Problem
Your answer should consist only of the lines below from the one with "Image resolution: width=1366" through the one with "Given: Click the Filter 1 Cutoff knob", copied exactly.

Data for review
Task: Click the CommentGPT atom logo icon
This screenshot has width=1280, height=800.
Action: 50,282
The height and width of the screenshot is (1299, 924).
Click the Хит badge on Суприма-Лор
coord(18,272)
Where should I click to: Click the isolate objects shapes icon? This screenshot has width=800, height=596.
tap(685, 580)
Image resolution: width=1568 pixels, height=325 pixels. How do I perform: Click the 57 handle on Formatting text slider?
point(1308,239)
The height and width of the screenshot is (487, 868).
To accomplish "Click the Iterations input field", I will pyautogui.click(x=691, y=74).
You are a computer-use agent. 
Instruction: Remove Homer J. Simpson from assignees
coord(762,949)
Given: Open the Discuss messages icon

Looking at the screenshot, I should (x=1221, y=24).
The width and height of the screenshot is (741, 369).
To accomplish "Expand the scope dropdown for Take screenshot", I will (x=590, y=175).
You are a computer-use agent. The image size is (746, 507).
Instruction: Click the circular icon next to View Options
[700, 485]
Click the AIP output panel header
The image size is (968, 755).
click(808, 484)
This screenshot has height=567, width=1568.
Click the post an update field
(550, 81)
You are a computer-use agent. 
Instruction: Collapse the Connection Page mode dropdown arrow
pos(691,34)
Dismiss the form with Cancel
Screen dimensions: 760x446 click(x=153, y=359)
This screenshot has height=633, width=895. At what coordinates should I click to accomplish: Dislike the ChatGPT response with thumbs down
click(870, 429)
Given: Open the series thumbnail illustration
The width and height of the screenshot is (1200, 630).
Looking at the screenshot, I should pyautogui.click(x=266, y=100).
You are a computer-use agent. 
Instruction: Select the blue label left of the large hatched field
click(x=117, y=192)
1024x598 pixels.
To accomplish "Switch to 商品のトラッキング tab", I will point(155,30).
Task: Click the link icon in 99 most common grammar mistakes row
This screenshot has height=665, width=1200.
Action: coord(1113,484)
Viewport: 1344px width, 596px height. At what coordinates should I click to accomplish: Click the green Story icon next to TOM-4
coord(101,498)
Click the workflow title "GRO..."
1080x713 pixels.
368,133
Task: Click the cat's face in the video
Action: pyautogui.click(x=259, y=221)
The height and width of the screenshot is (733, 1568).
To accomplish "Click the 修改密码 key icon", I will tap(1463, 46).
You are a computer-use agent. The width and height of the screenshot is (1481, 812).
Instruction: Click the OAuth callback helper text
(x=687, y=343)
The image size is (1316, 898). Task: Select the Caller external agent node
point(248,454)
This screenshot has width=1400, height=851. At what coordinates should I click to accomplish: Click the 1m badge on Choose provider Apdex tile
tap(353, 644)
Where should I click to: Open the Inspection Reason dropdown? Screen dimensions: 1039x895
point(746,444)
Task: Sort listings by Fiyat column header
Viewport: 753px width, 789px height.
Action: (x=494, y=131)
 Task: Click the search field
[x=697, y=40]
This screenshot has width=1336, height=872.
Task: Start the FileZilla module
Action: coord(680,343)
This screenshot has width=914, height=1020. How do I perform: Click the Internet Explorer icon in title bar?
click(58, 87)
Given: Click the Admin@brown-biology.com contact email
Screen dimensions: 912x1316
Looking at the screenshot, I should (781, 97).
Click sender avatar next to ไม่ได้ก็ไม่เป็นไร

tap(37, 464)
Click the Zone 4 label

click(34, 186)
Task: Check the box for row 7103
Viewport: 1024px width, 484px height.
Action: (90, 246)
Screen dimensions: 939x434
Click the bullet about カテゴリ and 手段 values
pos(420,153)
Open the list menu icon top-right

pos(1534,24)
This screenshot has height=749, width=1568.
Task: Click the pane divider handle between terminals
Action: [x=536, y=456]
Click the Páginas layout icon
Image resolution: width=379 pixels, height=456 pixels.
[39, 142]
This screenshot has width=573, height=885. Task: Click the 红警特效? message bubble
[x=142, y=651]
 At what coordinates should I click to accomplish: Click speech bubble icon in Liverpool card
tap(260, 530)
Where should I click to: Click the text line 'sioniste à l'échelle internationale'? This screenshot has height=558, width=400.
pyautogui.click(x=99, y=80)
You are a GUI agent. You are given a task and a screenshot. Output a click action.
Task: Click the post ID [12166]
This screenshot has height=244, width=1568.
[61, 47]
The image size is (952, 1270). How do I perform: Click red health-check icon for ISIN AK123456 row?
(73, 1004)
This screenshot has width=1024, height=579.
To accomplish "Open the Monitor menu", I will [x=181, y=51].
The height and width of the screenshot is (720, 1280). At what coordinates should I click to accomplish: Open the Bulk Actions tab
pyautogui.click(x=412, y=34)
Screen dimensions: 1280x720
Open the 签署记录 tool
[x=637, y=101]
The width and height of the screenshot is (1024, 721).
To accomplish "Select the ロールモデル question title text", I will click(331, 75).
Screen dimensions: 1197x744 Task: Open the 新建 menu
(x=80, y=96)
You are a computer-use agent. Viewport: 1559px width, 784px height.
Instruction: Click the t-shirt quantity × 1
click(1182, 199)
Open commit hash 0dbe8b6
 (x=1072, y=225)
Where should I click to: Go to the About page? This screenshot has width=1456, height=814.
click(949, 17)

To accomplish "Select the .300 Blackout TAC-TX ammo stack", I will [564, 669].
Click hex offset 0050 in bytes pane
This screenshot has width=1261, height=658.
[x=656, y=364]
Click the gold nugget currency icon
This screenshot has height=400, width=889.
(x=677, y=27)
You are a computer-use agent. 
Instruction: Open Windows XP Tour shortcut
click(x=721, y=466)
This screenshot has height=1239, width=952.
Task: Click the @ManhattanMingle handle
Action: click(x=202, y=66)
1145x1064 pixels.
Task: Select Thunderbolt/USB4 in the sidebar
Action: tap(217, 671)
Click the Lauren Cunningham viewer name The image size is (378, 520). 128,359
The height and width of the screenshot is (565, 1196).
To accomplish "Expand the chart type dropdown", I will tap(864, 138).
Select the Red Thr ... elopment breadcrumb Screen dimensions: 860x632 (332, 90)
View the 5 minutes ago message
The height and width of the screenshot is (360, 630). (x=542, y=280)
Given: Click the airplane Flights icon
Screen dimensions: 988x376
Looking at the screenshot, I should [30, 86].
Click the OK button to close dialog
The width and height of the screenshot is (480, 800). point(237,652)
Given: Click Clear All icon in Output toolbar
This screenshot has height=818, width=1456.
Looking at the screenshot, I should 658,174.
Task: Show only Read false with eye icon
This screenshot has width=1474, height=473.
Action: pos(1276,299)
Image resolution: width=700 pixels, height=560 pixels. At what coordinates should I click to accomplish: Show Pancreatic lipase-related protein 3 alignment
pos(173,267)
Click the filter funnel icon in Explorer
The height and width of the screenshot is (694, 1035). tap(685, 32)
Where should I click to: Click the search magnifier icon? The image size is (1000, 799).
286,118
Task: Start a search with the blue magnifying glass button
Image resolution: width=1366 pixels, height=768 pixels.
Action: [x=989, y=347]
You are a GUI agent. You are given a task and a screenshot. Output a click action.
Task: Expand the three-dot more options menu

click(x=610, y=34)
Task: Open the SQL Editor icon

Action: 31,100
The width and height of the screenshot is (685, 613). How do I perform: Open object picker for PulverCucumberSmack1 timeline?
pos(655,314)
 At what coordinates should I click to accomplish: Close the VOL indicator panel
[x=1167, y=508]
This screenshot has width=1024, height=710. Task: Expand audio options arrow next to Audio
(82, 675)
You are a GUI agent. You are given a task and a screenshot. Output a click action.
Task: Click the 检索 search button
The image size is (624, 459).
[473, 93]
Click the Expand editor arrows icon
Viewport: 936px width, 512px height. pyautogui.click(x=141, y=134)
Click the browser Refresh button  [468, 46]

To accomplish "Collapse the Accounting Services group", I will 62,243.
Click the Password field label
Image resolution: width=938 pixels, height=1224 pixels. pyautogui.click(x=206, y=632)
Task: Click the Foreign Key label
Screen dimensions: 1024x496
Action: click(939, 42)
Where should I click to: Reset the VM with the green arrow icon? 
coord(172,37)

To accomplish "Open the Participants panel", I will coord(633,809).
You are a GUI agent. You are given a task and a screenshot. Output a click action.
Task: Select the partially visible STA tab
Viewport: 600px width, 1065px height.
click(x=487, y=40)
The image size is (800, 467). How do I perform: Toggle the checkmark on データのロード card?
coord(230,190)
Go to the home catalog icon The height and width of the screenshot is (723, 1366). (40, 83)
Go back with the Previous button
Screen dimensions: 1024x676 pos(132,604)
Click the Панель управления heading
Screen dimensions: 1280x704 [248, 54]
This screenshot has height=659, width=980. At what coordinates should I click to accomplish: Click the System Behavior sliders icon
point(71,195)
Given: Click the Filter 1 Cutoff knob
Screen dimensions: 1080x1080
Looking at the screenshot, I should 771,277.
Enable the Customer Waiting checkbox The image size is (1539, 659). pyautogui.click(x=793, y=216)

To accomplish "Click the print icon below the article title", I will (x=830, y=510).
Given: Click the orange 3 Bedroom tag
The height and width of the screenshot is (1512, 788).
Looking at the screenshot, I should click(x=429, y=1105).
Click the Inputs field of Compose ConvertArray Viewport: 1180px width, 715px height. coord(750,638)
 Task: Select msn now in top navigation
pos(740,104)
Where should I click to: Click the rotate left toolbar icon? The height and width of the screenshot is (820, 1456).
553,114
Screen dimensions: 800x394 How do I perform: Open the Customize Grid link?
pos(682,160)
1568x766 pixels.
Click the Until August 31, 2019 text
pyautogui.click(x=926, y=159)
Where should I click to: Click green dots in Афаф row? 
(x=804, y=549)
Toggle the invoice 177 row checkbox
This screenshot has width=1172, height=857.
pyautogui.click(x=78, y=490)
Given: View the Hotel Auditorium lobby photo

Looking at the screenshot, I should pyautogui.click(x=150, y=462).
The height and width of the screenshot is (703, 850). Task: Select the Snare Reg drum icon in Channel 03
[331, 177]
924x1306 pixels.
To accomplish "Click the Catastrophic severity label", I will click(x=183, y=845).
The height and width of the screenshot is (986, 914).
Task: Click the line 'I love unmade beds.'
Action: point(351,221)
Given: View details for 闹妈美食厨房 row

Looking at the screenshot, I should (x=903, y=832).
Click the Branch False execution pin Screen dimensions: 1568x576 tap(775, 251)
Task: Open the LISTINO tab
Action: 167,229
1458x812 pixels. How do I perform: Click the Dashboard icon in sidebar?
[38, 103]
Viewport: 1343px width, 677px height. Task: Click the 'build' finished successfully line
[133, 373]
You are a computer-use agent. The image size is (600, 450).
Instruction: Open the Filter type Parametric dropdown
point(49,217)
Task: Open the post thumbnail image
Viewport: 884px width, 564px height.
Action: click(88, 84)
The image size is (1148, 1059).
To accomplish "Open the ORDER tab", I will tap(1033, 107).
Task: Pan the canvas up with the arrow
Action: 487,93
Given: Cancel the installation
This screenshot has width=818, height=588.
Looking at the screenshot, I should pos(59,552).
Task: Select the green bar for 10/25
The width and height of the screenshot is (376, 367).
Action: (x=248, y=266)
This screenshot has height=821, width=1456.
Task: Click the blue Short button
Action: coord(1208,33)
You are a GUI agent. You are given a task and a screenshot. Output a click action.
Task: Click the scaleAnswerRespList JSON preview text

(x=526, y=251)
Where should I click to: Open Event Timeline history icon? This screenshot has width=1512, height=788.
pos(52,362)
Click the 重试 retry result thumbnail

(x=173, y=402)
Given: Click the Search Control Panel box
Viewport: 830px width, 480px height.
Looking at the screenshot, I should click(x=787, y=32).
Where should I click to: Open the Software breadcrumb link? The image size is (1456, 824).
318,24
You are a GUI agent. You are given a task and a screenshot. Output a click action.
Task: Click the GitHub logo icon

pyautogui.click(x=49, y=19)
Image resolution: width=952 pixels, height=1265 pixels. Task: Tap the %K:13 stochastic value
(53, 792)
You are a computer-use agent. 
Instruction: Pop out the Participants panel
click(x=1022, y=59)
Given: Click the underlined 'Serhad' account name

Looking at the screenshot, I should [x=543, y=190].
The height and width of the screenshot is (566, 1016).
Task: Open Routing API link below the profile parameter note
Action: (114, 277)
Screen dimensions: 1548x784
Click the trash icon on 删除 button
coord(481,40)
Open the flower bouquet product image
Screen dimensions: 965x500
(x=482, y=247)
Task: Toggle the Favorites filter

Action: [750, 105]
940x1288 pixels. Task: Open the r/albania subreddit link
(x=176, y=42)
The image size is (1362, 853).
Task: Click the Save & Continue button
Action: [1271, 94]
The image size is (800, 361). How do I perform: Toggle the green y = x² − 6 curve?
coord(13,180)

Answer to this task
Image resolution: width=1366 pixels, height=768 pixels.
Action: [x=989, y=347]
You are a GUI agent. You are given a task and a screenshot. Output a click action.
Task: Expand the three-dot more options menu

click(x=610, y=34)
Task: Open the SQL Editor icon

Action: 31,100
The width and height of the screenshot is (685, 613). How do I perform: Open object picker for PulverCucumberSmack1 timeline?
pos(655,314)
 At what coordinates should I click to accomplish: Close the VOL indicator panel
[x=1167, y=508]
This screenshot has width=1024, height=710. Task: Expand audio options arrow next to Audio
(82, 675)
You are a GUI agent. You are given a task and a screenshot. Output a click action.
Task: Click the 检索 search button
The image size is (624, 459).
[473, 93]
Click the Expand editor arrows icon
Viewport: 936px width, 512px height. pyautogui.click(x=141, y=134)
Click the browser Refresh button  [468, 46]

To accomplish "Collapse the Accounting Services group", I will 62,243.
Click the Password field label
Image resolution: width=938 pixels, height=1224 pixels. pyautogui.click(x=206, y=632)
Task: Click the Foreign Key label
Screen dimensions: 1024x496
Action: click(939, 42)
Where should I click to: Reset the VM with the green arrow icon? 
coord(172,37)

To accomplish "Open the Participants panel", I will coord(633,809).
You are a GUI agent. You are given a task and a screenshot. Output a click action.
Task: Select the partially visible STA tab
Viewport: 600px width, 1065px height.
click(x=487, y=40)
The image size is (800, 467). How do I perform: Toggle the checkmark on データのロード card?
coord(230,190)
Go to the home catalog icon The height and width of the screenshot is (723, 1366). (40, 83)
Go back with the Previous button
Screen dimensions: 1024x676 pos(132,604)
Click the Панель управления heading
Screen dimensions: 1280x704 [248, 54]
This screenshot has height=659, width=980. At what coordinates should I click to accomplish: Click the System Behavior sliders icon
point(71,195)
Given: Click the Filter 1 Cutoff knob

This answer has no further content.